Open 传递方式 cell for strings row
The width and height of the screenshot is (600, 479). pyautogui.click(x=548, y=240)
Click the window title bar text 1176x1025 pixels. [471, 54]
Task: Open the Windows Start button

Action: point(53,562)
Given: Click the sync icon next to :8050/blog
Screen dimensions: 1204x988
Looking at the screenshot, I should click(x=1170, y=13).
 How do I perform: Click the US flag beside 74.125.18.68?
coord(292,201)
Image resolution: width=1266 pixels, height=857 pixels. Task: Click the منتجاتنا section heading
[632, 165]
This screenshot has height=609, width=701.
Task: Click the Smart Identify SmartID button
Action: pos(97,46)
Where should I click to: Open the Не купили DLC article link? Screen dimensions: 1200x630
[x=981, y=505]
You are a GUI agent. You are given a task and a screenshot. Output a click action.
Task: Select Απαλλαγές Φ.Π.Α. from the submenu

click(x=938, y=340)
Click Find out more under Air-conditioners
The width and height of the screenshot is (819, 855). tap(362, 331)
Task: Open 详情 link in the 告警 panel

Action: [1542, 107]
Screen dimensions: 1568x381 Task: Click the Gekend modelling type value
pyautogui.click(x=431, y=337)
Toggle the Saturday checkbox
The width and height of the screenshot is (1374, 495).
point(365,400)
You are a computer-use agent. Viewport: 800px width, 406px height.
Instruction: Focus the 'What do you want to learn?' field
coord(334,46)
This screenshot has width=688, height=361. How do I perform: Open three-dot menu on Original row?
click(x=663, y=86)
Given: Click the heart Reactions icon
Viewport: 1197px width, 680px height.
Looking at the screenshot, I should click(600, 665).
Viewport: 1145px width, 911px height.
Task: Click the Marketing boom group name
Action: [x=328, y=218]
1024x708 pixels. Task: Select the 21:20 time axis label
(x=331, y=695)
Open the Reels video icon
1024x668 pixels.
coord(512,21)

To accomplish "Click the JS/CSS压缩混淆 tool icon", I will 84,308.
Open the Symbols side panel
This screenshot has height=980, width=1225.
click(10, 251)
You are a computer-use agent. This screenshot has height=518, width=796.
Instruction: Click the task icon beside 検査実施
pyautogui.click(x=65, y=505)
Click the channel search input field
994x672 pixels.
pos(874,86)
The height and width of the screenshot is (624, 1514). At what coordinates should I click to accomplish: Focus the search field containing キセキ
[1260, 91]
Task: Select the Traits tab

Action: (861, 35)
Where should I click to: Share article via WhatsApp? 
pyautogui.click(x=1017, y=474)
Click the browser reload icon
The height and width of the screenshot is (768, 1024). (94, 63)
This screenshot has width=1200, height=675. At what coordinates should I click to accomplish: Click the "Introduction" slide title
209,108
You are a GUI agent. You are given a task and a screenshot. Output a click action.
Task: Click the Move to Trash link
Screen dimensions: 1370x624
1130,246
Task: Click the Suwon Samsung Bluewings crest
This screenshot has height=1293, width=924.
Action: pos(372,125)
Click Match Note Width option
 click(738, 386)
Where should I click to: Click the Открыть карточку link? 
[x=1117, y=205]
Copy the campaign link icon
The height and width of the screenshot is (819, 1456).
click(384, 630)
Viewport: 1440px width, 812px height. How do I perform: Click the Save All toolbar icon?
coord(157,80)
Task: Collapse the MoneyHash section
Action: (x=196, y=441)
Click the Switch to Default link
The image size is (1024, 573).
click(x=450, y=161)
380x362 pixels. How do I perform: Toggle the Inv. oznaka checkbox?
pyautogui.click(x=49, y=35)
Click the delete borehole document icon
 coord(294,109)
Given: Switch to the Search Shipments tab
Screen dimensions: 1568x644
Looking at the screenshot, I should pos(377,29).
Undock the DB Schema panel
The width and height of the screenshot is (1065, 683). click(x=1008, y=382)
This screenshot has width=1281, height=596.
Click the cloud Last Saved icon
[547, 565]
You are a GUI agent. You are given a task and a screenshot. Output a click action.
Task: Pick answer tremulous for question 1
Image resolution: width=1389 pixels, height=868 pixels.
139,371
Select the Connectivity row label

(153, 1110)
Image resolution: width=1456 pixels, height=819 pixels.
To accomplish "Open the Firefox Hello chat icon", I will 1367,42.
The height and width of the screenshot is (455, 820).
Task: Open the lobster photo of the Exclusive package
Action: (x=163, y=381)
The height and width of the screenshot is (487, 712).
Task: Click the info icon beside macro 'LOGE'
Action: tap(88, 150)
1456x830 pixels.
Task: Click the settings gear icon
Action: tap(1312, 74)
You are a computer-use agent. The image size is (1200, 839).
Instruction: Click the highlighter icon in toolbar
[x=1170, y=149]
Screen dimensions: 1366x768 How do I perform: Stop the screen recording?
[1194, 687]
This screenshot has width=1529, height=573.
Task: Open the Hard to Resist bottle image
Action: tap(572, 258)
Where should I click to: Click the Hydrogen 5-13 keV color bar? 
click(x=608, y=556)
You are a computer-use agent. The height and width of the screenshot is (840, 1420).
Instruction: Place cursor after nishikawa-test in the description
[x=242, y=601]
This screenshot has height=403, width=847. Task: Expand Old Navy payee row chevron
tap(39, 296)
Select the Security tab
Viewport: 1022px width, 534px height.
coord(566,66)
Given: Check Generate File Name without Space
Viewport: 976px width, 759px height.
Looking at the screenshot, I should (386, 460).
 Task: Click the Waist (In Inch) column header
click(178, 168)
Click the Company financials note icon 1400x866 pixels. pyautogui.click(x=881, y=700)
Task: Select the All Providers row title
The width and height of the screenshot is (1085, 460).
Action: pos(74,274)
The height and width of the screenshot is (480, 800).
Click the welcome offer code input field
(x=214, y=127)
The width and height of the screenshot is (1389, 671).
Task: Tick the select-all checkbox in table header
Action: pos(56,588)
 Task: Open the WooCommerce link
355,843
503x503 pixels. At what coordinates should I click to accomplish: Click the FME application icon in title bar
* * * * * * * * *
• WHAT TO PRODUCE: Please repeat each entry. Keep every word the same.

• WRITTEN ANSWER:
Open 传递方式 cell for strings row
The width and height of the screenshot is (600, 479). pyautogui.click(x=548, y=240)
Click the window title bar text 1176x1025 pixels. [471, 54]
Task: Open the Windows Start button

Action: point(53,562)
Given: Click the sync icon next to :8050/blog
Screen dimensions: 1204x988
Looking at the screenshot, I should click(x=1170, y=13).
 How do I perform: Click the US flag beside 74.125.18.68?
coord(292,201)
Image resolution: width=1266 pixels, height=857 pixels. Task: Click the منتجاتنا section heading
[632, 165]
This screenshot has height=609, width=701.
Task: Click the Smart Identify SmartID button
Action: pos(97,46)
Where should I click to: Open the Не купили DLC article link? Screen dimensions: 1200x630
[x=981, y=505]
You are a GUI agent. You are given a task and a screenshot. Output a click action.
Task: Select Απαλλαγές Φ.Π.Α. from the submenu

click(x=938, y=340)
Click Find out more under Air-conditioners
The width and height of the screenshot is (819, 855). tap(362, 331)
Task: Open 详情 link in the 告警 panel

Action: [1542, 107]
Screen dimensions: 1568x381 Task: Click the Gekend modelling type value
pyautogui.click(x=431, y=337)
Toggle the Saturday checkbox
The width and height of the screenshot is (1374, 495).
point(365,400)
You are a computer-use agent. Viewport: 800px width, 406px height.
Instruction: Focus the 'What do you want to learn?' field
coord(334,46)
This screenshot has width=688, height=361. How do I perform: Open three-dot menu on Original row?
click(x=663, y=86)
Given: Click the heart Reactions icon
Viewport: 1197px width, 680px height.
Looking at the screenshot, I should click(600, 665).
Viewport: 1145px width, 911px height.
Task: Click the Marketing boom group name
Action: [x=328, y=218]
1024x708 pixels. Task: Select the 21:20 time axis label
(x=331, y=695)
Open the Reels video icon
1024x668 pixels.
coord(512,21)

To accomplish "Click the JS/CSS压缩混淆 tool icon", I will 84,308.
Open the Symbols side panel
This screenshot has height=980, width=1225.
click(10, 251)
You are a computer-use agent. This screenshot has height=518, width=796.
Instruction: Click the task icon beside 検査実施
pyautogui.click(x=65, y=505)
Click the channel search input field
994x672 pixels.
pos(874,86)
The height and width of the screenshot is (624, 1514). At what coordinates should I click to accomplish: Focus the search field containing キセキ
[1260, 91]
Task: Select the Traits tab

Action: (861, 35)
Where should I click to: Share article via WhatsApp? 
pyautogui.click(x=1017, y=474)
Click the browser reload icon
The height and width of the screenshot is (768, 1024). (94, 63)
This screenshot has width=1200, height=675. At what coordinates should I click to accomplish: Click the "Introduction" slide title
209,108
You are a GUI agent. You are given a task and a screenshot. Output a click action.
Task: Click the Move to Trash link
Screen dimensions: 1370x624
1130,246
Task: Click the Suwon Samsung Bluewings crest
This screenshot has height=1293, width=924.
Action: pos(372,125)
Click Match Note Width option
 click(738, 386)
Where should I click to: Click the Открыть карточку link? 
[x=1117, y=205]
Copy the campaign link icon
The height and width of the screenshot is (819, 1456).
click(384, 630)
Viewport: 1440px width, 812px height. How do I perform: Click the Save All toolbar icon?
coord(157,80)
Task: Collapse the MoneyHash section
Action: (x=196, y=441)
Click the Switch to Default link
The image size is (1024, 573).
click(x=450, y=161)
380x362 pixels. How do I perform: Toggle the Inv. oznaka checkbox?
pyautogui.click(x=49, y=35)
Click the delete borehole document icon
 coord(294,109)
Given: Switch to the Search Shipments tab
Screen dimensions: 1568x644
Looking at the screenshot, I should pos(377,29).
Undock the DB Schema panel
The width and height of the screenshot is (1065, 683). click(x=1008, y=382)
This screenshot has width=1281, height=596.
Click the cloud Last Saved icon
[547, 565]
You are a GUI agent. You are given a task and a screenshot. Output a click action.
Task: Pick answer tremulous for question 1
Image resolution: width=1389 pixels, height=868 pixels.
139,371
Select the Connectivity row label

(153, 1110)
Image resolution: width=1456 pixels, height=819 pixels.
To accomplish "Open the Firefox Hello chat icon", I will 1367,42.
The height and width of the screenshot is (455, 820).
Task: Open the lobster photo of the Exclusive package
Action: (x=163, y=381)
The height and width of the screenshot is (487, 712).
Task: Click the info icon beside macro 'LOGE'
Action: tap(88, 150)
1456x830 pixels.
Task: Click the settings gear icon
Action: tap(1312, 74)
You are a computer-use agent. The image size is (1200, 839).
Instruction: Click the highlighter icon in toolbar
[x=1170, y=149]
Screen dimensions: 1366x768 How do I perform: Stop the screen recording?
[1194, 687]
This screenshot has width=1529, height=573.
Task: Open the Hard to Resist bottle image
Action: tap(572, 258)
Where should I click to: Click the Hydrogen 5-13 keV color bar? 
click(x=608, y=556)
You are a computer-use agent. The height and width of the screenshot is (840, 1420).
Instruction: Place cursor after nishikawa-test in the description
[x=242, y=601]
This screenshot has height=403, width=847. Task: Expand Old Navy payee row chevron
tap(39, 296)
Select the Security tab
Viewport: 1022px width, 534px height.
coord(566,66)
Given: Check Generate File Name without Space
Viewport: 976px width, 759px height.
Looking at the screenshot, I should (386, 460).
 Task: Click the Waist (In Inch) column header
click(178, 168)
Click the Company financials note icon 1400x866 pixels. pyautogui.click(x=881, y=700)
Task: Select the All Providers row title
The width and height of the screenshot is (1085, 460).
Action: pos(74,274)
The height and width of the screenshot is (480, 800).
Click the welcome offer code input field
(x=214, y=127)
The width and height of the screenshot is (1389, 671).
Task: Tick the select-all checkbox in table header
Action: pos(56,588)
 Task: Open the WooCommerce link
355,843
503x503 pixels. At what coordinates should I click to accomplish: Click the FME application icon in title bar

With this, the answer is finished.